--- START ---

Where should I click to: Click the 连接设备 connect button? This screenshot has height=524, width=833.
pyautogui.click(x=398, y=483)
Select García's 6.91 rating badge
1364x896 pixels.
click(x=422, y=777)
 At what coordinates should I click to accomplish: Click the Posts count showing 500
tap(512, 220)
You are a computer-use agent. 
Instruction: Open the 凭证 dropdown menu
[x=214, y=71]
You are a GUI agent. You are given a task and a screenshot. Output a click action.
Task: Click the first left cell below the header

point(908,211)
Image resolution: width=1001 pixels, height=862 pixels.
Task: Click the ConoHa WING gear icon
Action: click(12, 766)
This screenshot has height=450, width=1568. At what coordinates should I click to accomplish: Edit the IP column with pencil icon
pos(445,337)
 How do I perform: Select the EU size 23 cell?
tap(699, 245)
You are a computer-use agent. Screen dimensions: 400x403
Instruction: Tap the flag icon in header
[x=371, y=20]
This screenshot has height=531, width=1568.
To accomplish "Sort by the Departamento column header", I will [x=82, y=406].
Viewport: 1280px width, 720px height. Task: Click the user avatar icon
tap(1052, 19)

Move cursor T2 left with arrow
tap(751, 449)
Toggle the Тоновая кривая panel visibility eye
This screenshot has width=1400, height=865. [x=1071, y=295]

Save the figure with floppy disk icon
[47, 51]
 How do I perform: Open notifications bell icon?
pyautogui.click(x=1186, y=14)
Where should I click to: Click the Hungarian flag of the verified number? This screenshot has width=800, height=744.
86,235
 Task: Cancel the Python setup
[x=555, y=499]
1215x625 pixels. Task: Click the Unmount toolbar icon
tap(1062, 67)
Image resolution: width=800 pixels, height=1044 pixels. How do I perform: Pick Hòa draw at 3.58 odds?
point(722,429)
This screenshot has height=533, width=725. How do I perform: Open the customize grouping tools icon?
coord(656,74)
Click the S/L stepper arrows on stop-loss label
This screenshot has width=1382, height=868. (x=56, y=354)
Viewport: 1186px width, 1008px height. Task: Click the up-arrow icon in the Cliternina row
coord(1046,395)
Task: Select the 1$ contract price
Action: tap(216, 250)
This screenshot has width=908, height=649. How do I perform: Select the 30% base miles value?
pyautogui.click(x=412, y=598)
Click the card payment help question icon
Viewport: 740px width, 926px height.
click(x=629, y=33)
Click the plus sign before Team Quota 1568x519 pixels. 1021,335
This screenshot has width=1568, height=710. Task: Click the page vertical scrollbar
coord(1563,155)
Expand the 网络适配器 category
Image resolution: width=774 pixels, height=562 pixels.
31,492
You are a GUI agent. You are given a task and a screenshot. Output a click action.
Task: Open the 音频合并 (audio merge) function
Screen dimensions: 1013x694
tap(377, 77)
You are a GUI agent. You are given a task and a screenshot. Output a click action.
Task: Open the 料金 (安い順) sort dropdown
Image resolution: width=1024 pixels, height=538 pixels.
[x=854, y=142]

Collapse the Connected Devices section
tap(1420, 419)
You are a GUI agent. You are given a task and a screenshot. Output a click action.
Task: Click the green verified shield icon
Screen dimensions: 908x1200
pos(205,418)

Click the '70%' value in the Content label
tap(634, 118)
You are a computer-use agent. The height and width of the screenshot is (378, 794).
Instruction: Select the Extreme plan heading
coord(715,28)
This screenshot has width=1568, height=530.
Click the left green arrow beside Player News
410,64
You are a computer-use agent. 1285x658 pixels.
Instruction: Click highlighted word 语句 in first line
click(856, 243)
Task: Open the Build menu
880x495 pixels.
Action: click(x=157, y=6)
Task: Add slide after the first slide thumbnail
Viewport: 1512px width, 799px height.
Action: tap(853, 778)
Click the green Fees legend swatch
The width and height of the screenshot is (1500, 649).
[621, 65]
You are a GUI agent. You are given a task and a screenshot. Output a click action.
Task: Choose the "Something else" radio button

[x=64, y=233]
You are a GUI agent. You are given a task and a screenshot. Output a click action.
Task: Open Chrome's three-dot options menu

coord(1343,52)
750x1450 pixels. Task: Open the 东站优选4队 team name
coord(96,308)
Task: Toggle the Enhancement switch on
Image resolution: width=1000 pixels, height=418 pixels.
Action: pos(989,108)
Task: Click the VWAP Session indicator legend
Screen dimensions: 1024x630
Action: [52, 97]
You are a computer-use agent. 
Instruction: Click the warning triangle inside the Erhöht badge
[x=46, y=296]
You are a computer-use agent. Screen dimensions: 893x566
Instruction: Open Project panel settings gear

--- END ---

Exercise requirements:
Which lines in the data above contain "computer"? Show each one.

Exercise solution:
You are a computer-use agent. 
You are a computer-use agent. Screen dimensions: 400x403
You are a computer-use agent. The height and width of the screenshot is (378, 794).
You are a computer-use agent. 1285x658 pixels.
You are a computer-use agent. 
You are a computer-use agent. Screen dimensions: 893x566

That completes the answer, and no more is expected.